# Text segment

Bryan Keith "Dexter" Holland (born December 29, 1965) is an American musician, best known as the lead vocalist, rhythm guitarist, primary songwriter and last remaining original member of the punk rock band the Offspring. He is also the creator of the hot sauce Gringo Bandito, launched in 2004. In 2017, Holland attained a PhD in molecular biology.

Early life and education 
Holland attended Pacifica High School in Garden Grove, California, where he graduated as class valedictorian in 1984. During high school, Holland was the best student in mathematics in his year, and he found it "just as exciting as punk rock". 

He then attended the University of Southern California, where he earned a B.S. degree in biology, a M.S. degree in molecular biology, and eventually a Ph.D. in molecular biology in 2017. After the success of the Offspring, he suspended his studies to focus on music, but successfully resumed and defended his doctoral thesis in May 2017.

Holland's early musical influences include Aerosmith, the Beatles, the Sex Pistols, the Ramones, KISS, Bob Marley, Queen, and the Rolling Stones. In 1984, he started a punk band, Manic Subsidal, with his friend and cross-country teammate Greg K., Holland playing the drums. It formed after the duo failed to get into a Social Distortion concert. After Jim Benton was hired as their drummer, Holland switched to vocals and guitars. They never released any albums, but some demos have circulated online.

Music career 

After some line-up changes, including the addition of Noodles on guitar, Manic Subsidal changed their name to the Offspring in 1985. After recording a demo in 1988, the Offspring signed a deal with a small-time label, Nemesis Records, for whom they recorded their first full-length album, The Offspring, in March 1989. This album would eventually be re-issued on November 21, 1995, by Holland's own record label, Nitro Records.

In 1991, the Offspring signed with Epitaph Records (home of Bad Religion, L7, NOFX, Pennywise and other similar bands). Their first release on the label was Ignition, which was released in 1992. Their last album for that label was 1994's Smash, which still holds the world record for most sales of an album on an independent label. The band then signed with Columbia Records in 1996 (after Brett Gurewitz, owner of Epitaph and guitarist for Bad Religion, sold the contract to Columbia, Holland claims) for whom they released their next six albums, Ixnay on the Hombre (1997), Americana (1998), Conspiracy of One (2000), Splinter (2003), Rise and Fall, Rage and Grace (2008) and Days Go By (2012). Their most recent album, Let The Bad Times Roll (2021), was the band's first release on Concord Records. Holland is one of the two members (along with Noodles) to appear on all of The Offspring's albums, and as of Greg K.'s split from the band in November 2018, he is the only remaining original member left.

Holland sometimes plays the piano during live shows. Occasionally the band plays "Gone Away", with only Holland playing the song on piano. Holland sings in the tenor range.

# Material shown

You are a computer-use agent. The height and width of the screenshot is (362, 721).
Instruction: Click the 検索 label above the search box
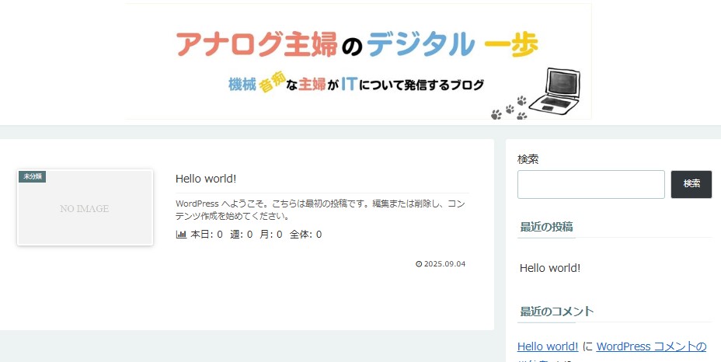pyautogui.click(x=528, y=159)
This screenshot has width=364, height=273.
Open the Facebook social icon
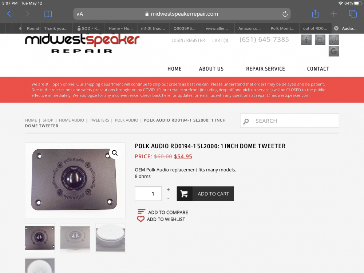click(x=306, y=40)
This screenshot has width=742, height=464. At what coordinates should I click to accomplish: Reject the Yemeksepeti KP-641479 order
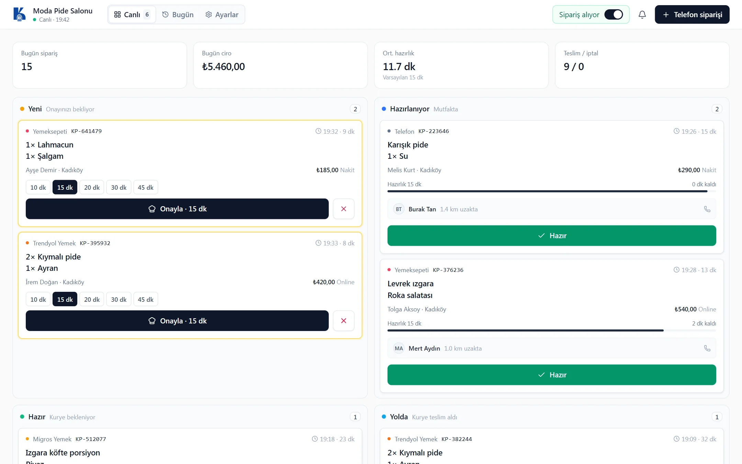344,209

...

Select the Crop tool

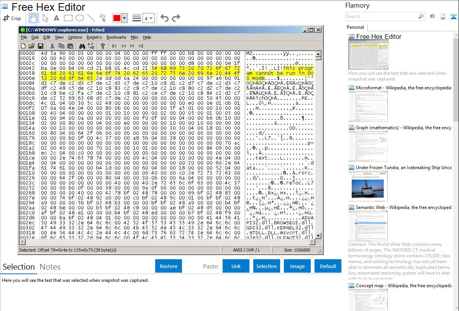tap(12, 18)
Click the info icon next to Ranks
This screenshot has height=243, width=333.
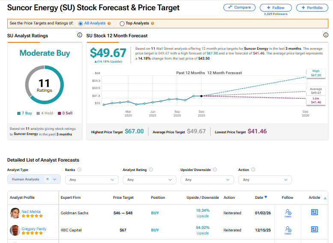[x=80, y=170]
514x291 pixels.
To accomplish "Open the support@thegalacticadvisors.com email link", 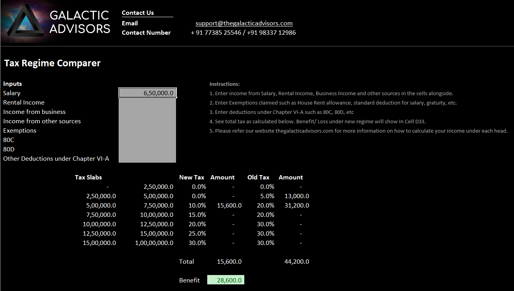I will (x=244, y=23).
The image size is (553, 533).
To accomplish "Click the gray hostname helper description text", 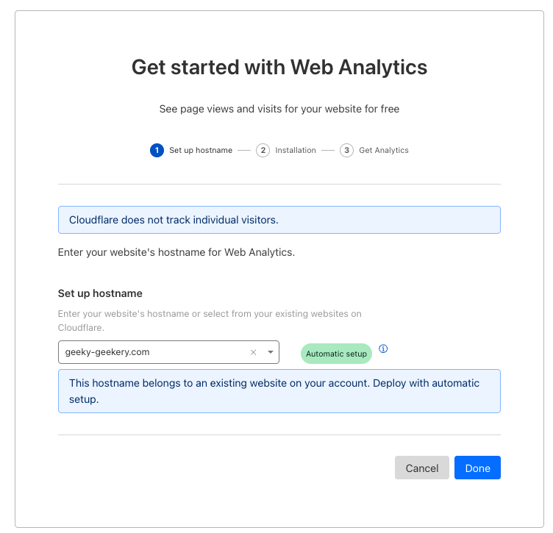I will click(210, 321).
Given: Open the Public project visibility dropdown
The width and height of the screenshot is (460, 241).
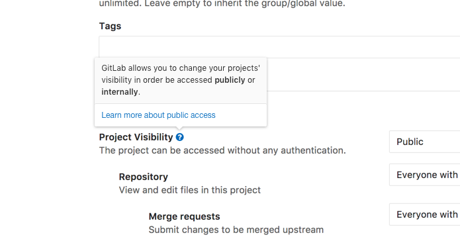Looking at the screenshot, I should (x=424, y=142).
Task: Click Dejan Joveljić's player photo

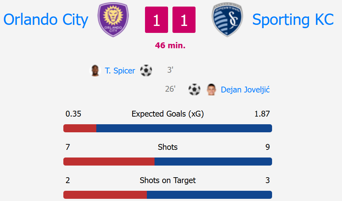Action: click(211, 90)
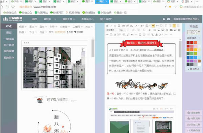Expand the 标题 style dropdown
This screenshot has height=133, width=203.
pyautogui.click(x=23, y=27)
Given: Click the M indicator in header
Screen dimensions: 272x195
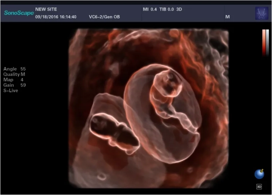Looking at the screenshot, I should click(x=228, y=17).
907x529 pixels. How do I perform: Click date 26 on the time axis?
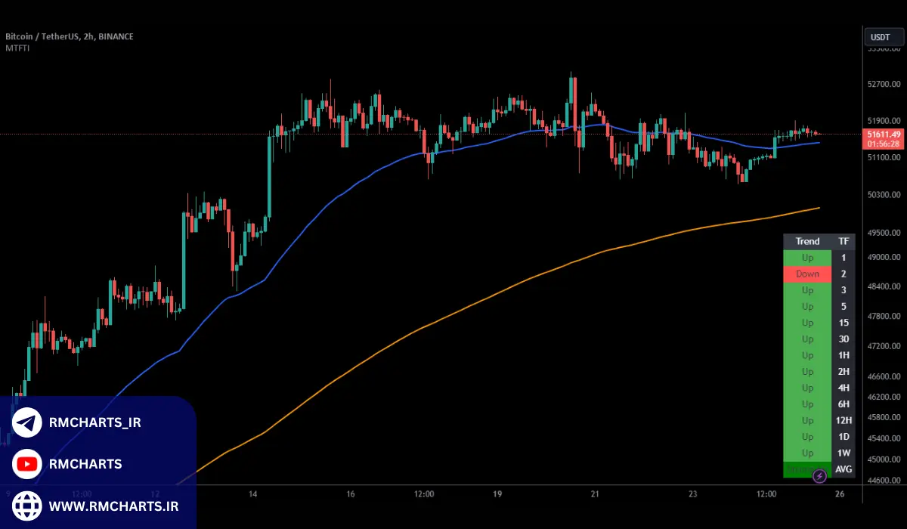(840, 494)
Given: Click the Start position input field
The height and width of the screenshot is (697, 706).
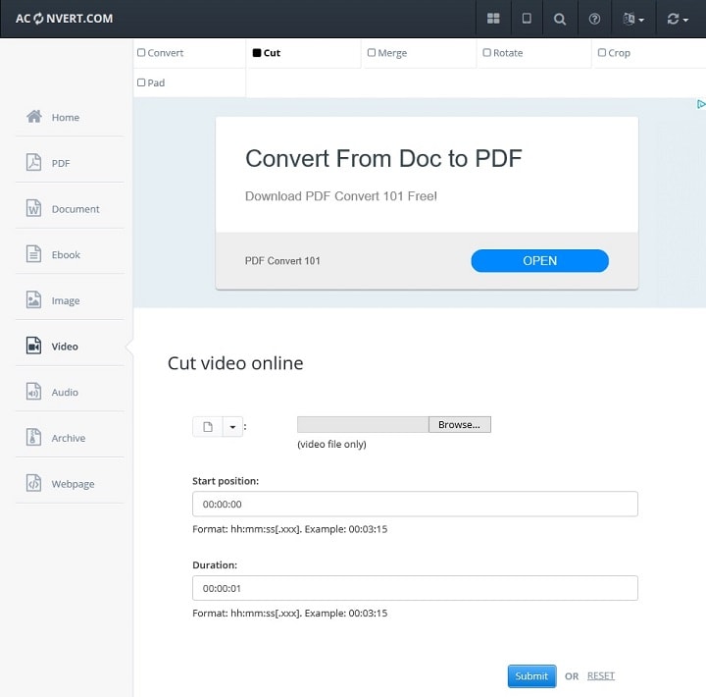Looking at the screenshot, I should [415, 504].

# Problem 1
Summarize the text about Dexter Holland in two sentences.
# Problem 2
Print the part of the text about Dexter Holland from "Holland's early musical" up to and including "have circulated online.".

# Response area 1
Bryan Keith "Dexter" Holland is an American musician best known as the lead vocalist, rhythm guitarist, primary songwriter and last remaining original member of the punk rock band the Offspring, which began as Manic Subsidal, a band he started in 1984 with Greg K. He also created the hot sauce Gringo Bandito, and after suspending his studies to focus on music, he resumed them and earned a Ph.D. in molecular biology from the University of Southern California in 2017.

# Response area 2
Holland's early musical influences include Aerosmith, the Beatles, the Sex Pistols, the Ramones, KISS, Bob Marley, Queen, and the Rolling Stones. In 1984, he started a punk band, Manic Subsidal, with his friend and cross-country teammate Greg K., Holland playing the drums. It formed after the duo failed to get into a Social Distortion concert. After Jim Benton was hired as their drummer, Holland switched to vocals and guitars. They never released any albums, but some demos have circulated online.